US President Barack Obama and Cuba’s Raul Castro will have an opportunity for an historic face-to-face meeting at the Summit of the Americas this week, a senior White House official told AFP Monday.
“There will be time for the leaders of Cuba and the United States to meet,” said Ricardo Zuniga, the National Security Council’s Senior Director for Western Hemisphere Affairs. “There will be some type of interaction.”
Both Obama and Castro are attending the Summit of the Americas in Panama, which starts on Friday.
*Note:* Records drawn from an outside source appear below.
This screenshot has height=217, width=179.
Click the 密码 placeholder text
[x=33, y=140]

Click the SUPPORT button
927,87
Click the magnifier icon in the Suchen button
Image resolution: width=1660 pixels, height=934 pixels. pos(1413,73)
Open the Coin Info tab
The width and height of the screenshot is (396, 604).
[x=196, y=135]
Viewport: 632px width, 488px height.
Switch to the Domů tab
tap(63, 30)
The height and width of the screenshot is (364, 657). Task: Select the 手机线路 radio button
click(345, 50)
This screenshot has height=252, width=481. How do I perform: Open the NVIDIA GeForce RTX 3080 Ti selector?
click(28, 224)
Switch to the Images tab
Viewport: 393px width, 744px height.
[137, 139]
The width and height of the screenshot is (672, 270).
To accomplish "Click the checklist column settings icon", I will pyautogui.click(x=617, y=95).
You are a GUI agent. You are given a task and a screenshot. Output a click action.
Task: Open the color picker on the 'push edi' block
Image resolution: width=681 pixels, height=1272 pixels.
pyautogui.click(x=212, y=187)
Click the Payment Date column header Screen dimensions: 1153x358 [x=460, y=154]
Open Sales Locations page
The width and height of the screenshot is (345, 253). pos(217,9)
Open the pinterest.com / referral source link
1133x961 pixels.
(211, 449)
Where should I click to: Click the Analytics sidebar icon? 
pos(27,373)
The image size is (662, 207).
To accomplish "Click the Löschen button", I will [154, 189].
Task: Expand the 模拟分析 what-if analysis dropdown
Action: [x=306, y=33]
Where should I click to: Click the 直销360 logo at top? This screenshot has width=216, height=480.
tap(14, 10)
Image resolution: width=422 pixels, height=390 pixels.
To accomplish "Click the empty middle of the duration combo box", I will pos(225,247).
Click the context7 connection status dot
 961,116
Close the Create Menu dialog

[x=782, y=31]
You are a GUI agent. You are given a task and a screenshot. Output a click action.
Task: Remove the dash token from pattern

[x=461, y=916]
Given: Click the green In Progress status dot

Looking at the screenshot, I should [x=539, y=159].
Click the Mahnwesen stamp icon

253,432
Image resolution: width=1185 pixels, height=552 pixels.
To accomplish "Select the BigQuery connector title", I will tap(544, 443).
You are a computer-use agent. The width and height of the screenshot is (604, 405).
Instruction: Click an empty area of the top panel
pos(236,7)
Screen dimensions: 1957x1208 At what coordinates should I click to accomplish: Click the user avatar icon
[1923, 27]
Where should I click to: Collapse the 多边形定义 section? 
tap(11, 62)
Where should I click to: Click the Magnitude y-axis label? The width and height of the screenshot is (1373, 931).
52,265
Zuniga — a top Obama aide who is credited with helping thaw tensions that had lingered long after the end of the Cold War — described Communist Cuba’s participation, after years of bad blood, as “historic.”
In December 2013, after five decades of bilateral antagonism Obama and Castro shook hands briefly at Nelson Mandela’s memorial service in Johannesburg.
A year later, Castro and Obama spoke by telephone, as the US leader announced they would seek to restore full diplomatic ties, including plans to re-open the US embassy in Havana.
But the summit in Panama could see the first substantive meeting since John F. Kennedy was president a half century ago.
Still, Zuniga played down suggestions of a formal bilateral sit-down — which would thrash out points of contention between the two former foes.
“The only bilateral meeting that we have scheduled during the summit is between President Obama and President (Juan Carlos) Varela of Panama.”